Primavera and Financial Systems
One From Venus And One From Mars
Both Primavera and the Financial Systems need each other in a projects based organisation. Primavera aims to support the needs of the Project Management community, whereas Financial Systems go to the heart of the Financial Accounting community. Confusion often occurs as there is some overlap in functionality between Primavera and Accounting software, and the two worlds often use the same words to mean different things. However, they are complimentary and organisations fair better utilising the strengths of each:
- Primavera plans the work. A Financial System records the costs.
- Primavera is used to evaluate options. A Financial System is used to control funding of projects.
- Primavera uses work, resources and dates to predict cost. A Financial System assigns cost to work, resources and financial periods
- Primavera is about the detail of performance measurement baselines and work achieved. A Financial System is about the summary of funding and costs.
- Primavera focuses more on the future to predict what will happen, whereas a Financial System focuses more on the past and is the system of record to account for what has taken place.

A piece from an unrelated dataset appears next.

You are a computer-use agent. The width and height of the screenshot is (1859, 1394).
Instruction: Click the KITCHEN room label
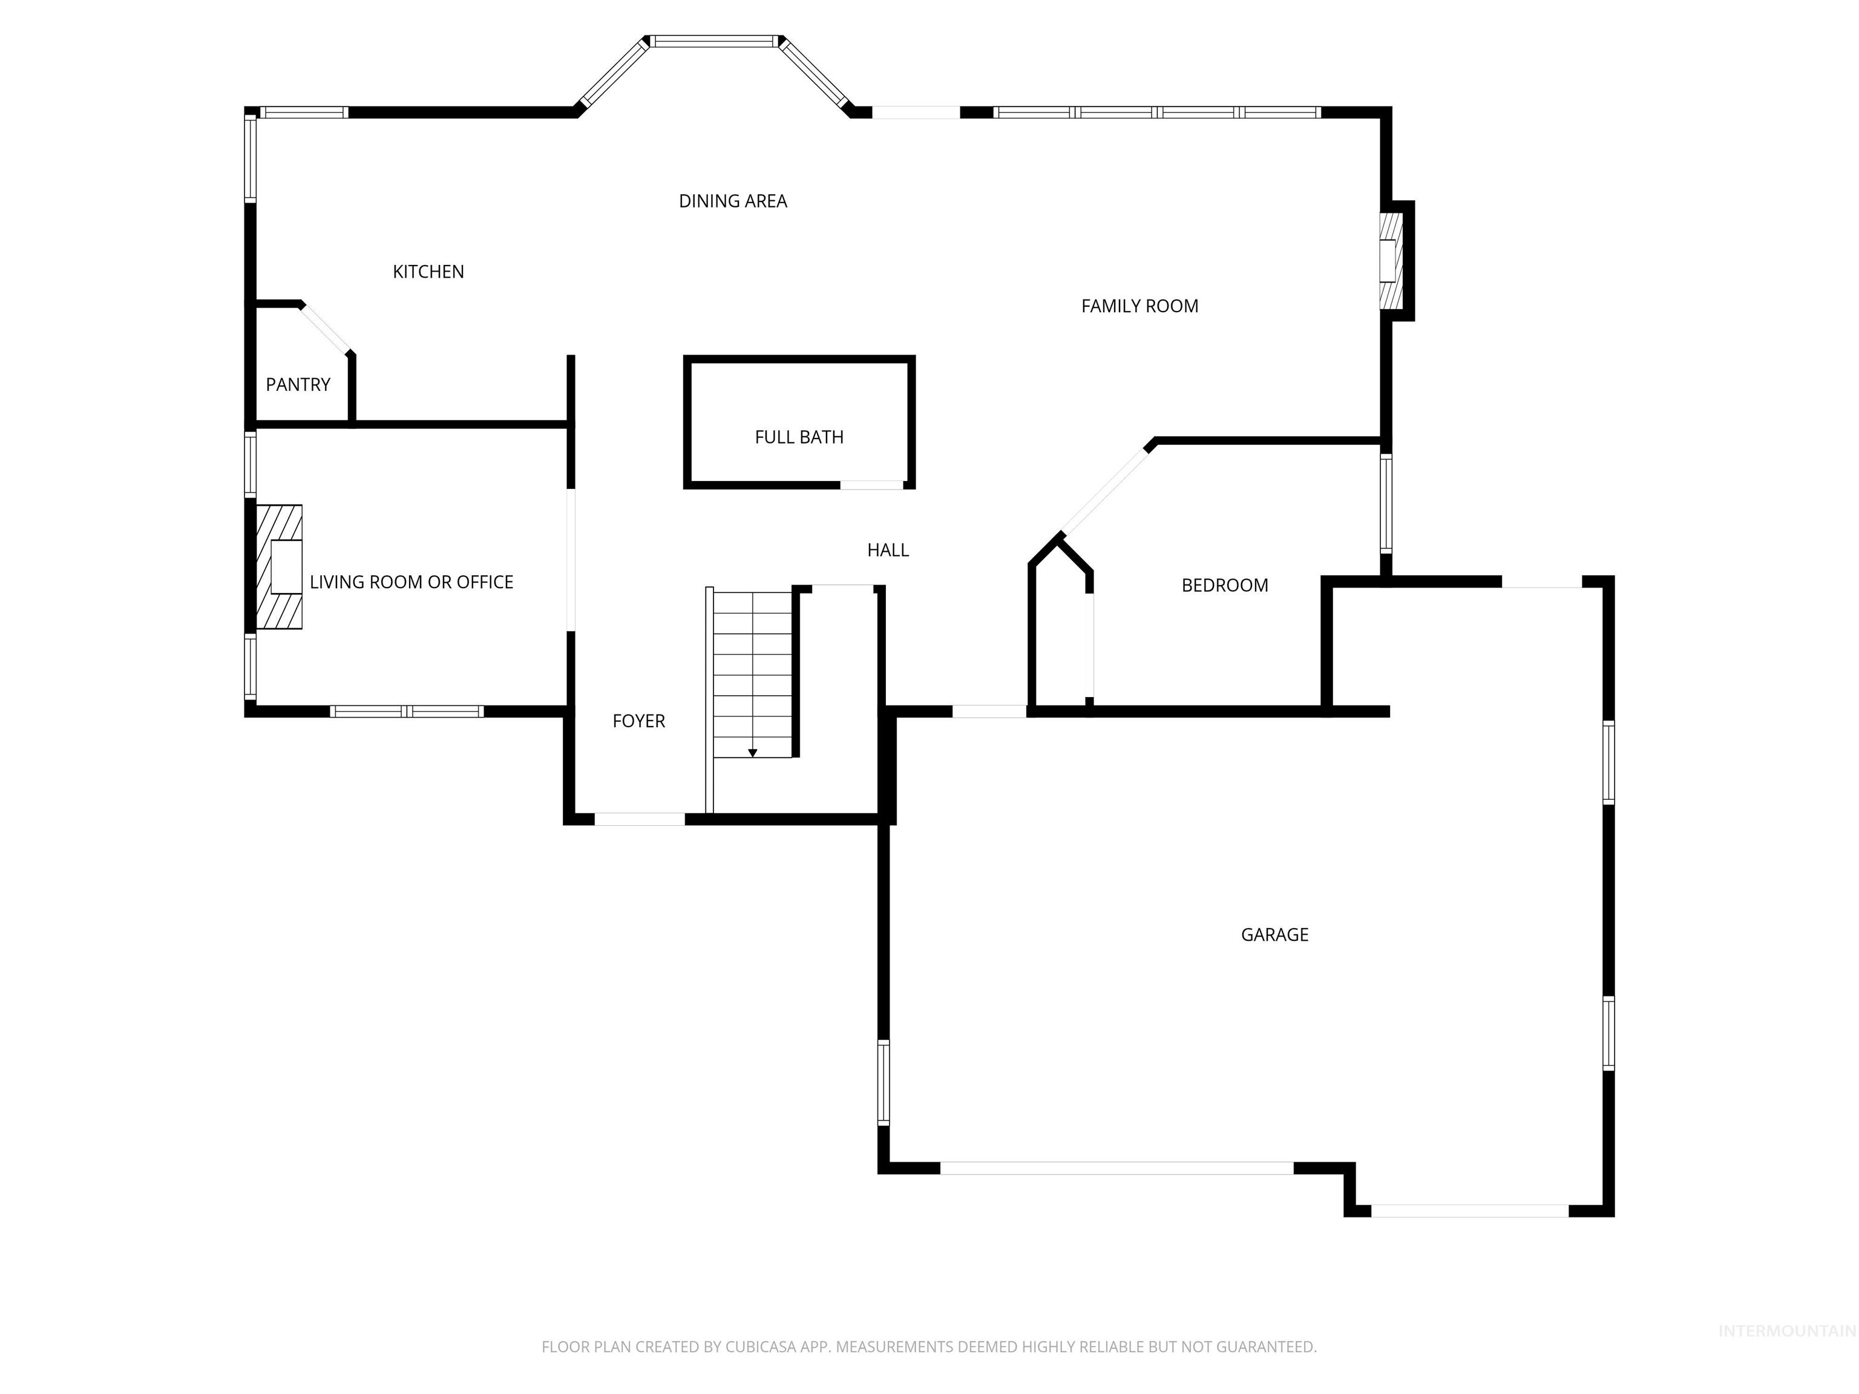coord(428,272)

- Primavera represents the view of a Project Manager and a Financial System represents the view of a Financial Accountant. The information they use and generate is passed backwards and forwards until agreement is reached.
What Matters To Primavera?
Primavera aims to support the operation of the project on a daily basis. It has to cope with evaluating options at a daily management level which is mostly way below the level at which the Financial System cares about. Sometimes the Project Manager can change the plan quite dramatically in terms of sequence and deployment of resources, but when it is rolled up to the cost collection of the Financial System, the change van be hardly noticeable. The primary focus of the Project Manager is to get the work done on time to the nearest day and within budget. It emphasises the work to be done and the likely cost of that work. Delivery performance matters.
What Matters To Financial Systems?
A Financial System is concerned with ensuring there is enough real money in the bank to pay for the projects being run. It is concerned with the actual cost of projects compared to the budget of both the project and the organisation as a whole. It has little concern for the sequence of activities and the availability of resources. The primary focus of the Financial Accountant is to get the work done within budget and on time to the nearest financial period. It emphasises the actual cost of work, the availability of funds and the controls for the release of those funds. Fund management matters.
How Can The Same Project Be So Different?
Project Alpha can finish two weeks late according to the Project Manager, but still be on time according to the Financial Accountant so long as the Actual Finish Date is in the same financial period as the Budgeted Finish Date. On the other hand Project Beta can be ahead of schedule and doing well according to the Project Manager, and as a consequence is spending over budget according to the Financial Accountant. Yet another Project Gamma could be late and over spending according to the Project Manager, but is on budget according to the Financial Accountant. Project Gamma has taken 6 months to do what was planned to be done in 3 months and has spent slightly less than the original budget for the first six months.
Needing Each Other
In a properly functioning business Primavera and Financial Systems need each other. Cost, Schedule and Technical Performance information is integrated to provide a complete picture. Information from both is required to see clearly and allow executives to adapt strategy to an ever-changing business world. Most of all, people can understand the numbers, interpret, evaluate and take action on what they are being shown.
Primavera is about working the plan and the Financial Systems are about accounting for cost. Only together can they be used to evaluate the cost of working the plan to the organisation. At that point, Executives can decide if a project is worth continuing and how it is contributing to organisational goals.
Robert S. Kaplan, who along with David Norton, developed the Balance Scorecard method, remarked “You can’t drive a car solely relying on a rearview mirror.”. A Financial System mainly looks through the rearview mirror and Primavera mainly looks through the windscreen. With the risk of sounding like a cliche, the whole is greater than the sum of the parts.